IBM webMethods Hybrid Integration

Join this online group to communicate across IBM product users and experts by sharing advice and best practices with peers and staying up to date regarding product enhancements.

#TechXchangePresenter

View Only

Back to discussions

Expand all | Collapse all

Large Flat File Processing.

1. Large Flat File Processing.

Like
webMethods Community Member
Posted Mon July 24, 2006 08:25 PM

Reply
Hi,

I am getting one gb size flat file which I need to process the header, detail and trailer. I need to create multiple XML file depends on the header information.

I am publishing to Broker to process header, detail and trailer records. I created a trigger to process my records in single thread mode but I would like to create multi thread for detail record.

How can I identify whether all my detail records are processed by multi thread trigger?

convertoValue service createas @fields. I could not publish @fields to my broker. How can I drop them from my convertoValue Output.

Thank you very much for your help.

Thanks
Sam.

#webMethods
#Integration-Server-and-ESB
#Adapters-and-E-Standards
2. RE: Large Flat File Processing.

Like
webMethods Community Member
Posted Tue July 25, 2006 05:24 PM

Reply
Hi Sam,
1GB Flat File is indeed a large file and special care should be taken to handle this type of file, considering the fact that IS JVM cannot have more than ~2.5GB allocated.

Below is how I have done to process the file of this size > 1GB containing no. of records > 500,000:

1> To avoid any overhead, used only IS (no Broker, no TN, no Modeller etc…).

2> Wrote a fileSplitter Java service.
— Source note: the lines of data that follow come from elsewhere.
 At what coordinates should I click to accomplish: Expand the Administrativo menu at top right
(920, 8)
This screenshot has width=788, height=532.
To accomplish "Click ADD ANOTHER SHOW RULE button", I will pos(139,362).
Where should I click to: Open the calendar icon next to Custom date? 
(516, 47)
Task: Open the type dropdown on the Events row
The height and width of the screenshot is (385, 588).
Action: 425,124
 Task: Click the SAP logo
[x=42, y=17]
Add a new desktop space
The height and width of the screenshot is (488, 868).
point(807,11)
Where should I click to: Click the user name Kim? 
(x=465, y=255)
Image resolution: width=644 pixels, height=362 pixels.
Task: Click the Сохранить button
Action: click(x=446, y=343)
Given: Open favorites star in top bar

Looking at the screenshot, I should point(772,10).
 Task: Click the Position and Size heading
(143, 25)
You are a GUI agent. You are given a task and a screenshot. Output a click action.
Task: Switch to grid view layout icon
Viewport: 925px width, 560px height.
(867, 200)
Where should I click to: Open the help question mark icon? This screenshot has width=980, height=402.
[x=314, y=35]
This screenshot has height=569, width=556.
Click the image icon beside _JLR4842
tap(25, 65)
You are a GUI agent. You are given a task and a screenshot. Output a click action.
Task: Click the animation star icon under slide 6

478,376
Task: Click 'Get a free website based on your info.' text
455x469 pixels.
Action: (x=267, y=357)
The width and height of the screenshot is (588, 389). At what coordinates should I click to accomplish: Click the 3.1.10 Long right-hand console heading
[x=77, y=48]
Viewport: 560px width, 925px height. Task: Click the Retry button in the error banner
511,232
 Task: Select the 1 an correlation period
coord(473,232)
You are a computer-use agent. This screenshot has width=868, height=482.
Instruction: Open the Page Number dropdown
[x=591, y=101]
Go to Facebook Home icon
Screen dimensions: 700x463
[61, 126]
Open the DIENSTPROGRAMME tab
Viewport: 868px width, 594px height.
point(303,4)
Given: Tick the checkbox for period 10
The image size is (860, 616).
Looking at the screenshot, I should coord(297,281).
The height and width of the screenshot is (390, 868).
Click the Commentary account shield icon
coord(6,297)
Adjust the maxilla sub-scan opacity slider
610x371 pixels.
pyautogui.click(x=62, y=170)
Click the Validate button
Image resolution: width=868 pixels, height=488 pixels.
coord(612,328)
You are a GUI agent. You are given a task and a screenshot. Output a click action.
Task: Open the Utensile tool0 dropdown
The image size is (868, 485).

This service reads the input file as stream, goes through each record to do some validations and creates bunch of tmp files each of records 20,000 (configurable, supplied as input to this service) and creates the output as the list of tmp files thus created.

3> Main flow then processes these files 1 at a time, creates the desired output file and deletes the temp file after processing: all in a loop. The data in the output file is appended each time in the loop.

4> Found that the split size of 20,000 records were optimal (Total processing time < 2 hrs.). Setting it to higher or lower value increased the total processing time.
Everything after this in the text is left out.